Copy out all of the data that follows, exactly as it appears.

§ **DATA FOR REVIEW**:
########################################

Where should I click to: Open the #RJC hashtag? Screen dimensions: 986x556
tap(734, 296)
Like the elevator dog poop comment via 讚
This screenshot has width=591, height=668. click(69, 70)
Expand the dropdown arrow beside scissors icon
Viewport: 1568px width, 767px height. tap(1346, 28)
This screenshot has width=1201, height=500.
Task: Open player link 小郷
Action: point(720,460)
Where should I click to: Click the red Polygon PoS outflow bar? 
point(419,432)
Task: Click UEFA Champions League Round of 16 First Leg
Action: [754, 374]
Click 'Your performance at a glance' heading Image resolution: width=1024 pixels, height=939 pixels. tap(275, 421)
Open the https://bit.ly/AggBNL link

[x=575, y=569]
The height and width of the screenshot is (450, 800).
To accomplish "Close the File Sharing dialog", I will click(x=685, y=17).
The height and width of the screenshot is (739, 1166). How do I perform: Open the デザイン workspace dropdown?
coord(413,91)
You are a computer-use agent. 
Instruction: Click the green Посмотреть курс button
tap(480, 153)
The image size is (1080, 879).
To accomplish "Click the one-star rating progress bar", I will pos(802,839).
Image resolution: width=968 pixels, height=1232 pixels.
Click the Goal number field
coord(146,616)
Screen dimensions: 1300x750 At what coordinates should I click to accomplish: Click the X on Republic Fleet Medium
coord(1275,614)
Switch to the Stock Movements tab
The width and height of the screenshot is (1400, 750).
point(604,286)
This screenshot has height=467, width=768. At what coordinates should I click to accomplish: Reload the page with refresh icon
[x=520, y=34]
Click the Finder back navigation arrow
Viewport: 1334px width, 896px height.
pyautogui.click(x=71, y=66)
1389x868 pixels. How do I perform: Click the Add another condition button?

########################################

§ **OUTPUT OF THE EXERCISE**:
Where should I click to: Open the #RJC hashtag? Screen dimensions: 986x556
tap(734, 296)
Like the elevator dog poop comment via 讚
This screenshot has width=591, height=668. click(69, 70)
Expand the dropdown arrow beside scissors icon
Viewport: 1568px width, 767px height. tap(1346, 28)
This screenshot has width=1201, height=500.
Task: Open player link 小郷
Action: point(720,460)
Where should I click to: Click the red Polygon PoS outflow bar? 
point(419,432)
Task: Click UEFA Champions League Round of 16 First Leg
Action: [754, 374]
Click 'Your performance at a glance' heading Image resolution: width=1024 pixels, height=939 pixels. tap(275, 421)
Open the https://bit.ly/AggBNL link

[x=575, y=569]
The height and width of the screenshot is (450, 800).
To accomplish "Close the File Sharing dialog", I will click(x=685, y=17).
The height and width of the screenshot is (739, 1166). How do I perform: Open the デザイン workspace dropdown?
coord(413,91)
You are a computer-use agent. 
Instruction: Click the green Посмотреть курс button
tap(480, 153)
The image size is (1080, 879).
To accomplish "Click the one-star rating progress bar", I will pos(802,839).
Image resolution: width=968 pixels, height=1232 pixels.
Click the Goal number field
coord(146,616)
Screen dimensions: 1300x750 At what coordinates should I click to accomplish: Click the X on Republic Fleet Medium
coord(1275,614)
Switch to the Stock Movements tab
The width and height of the screenshot is (1400, 750).
point(604,286)
This screenshot has height=467, width=768. At what coordinates should I click to accomplish: Reload the page with refresh icon
[x=520, y=34]
Click the Finder back navigation arrow
Viewport: 1334px width, 896px height.
pyautogui.click(x=71, y=66)
1389x868 pixels. How do I perform: Click the Add another condition button?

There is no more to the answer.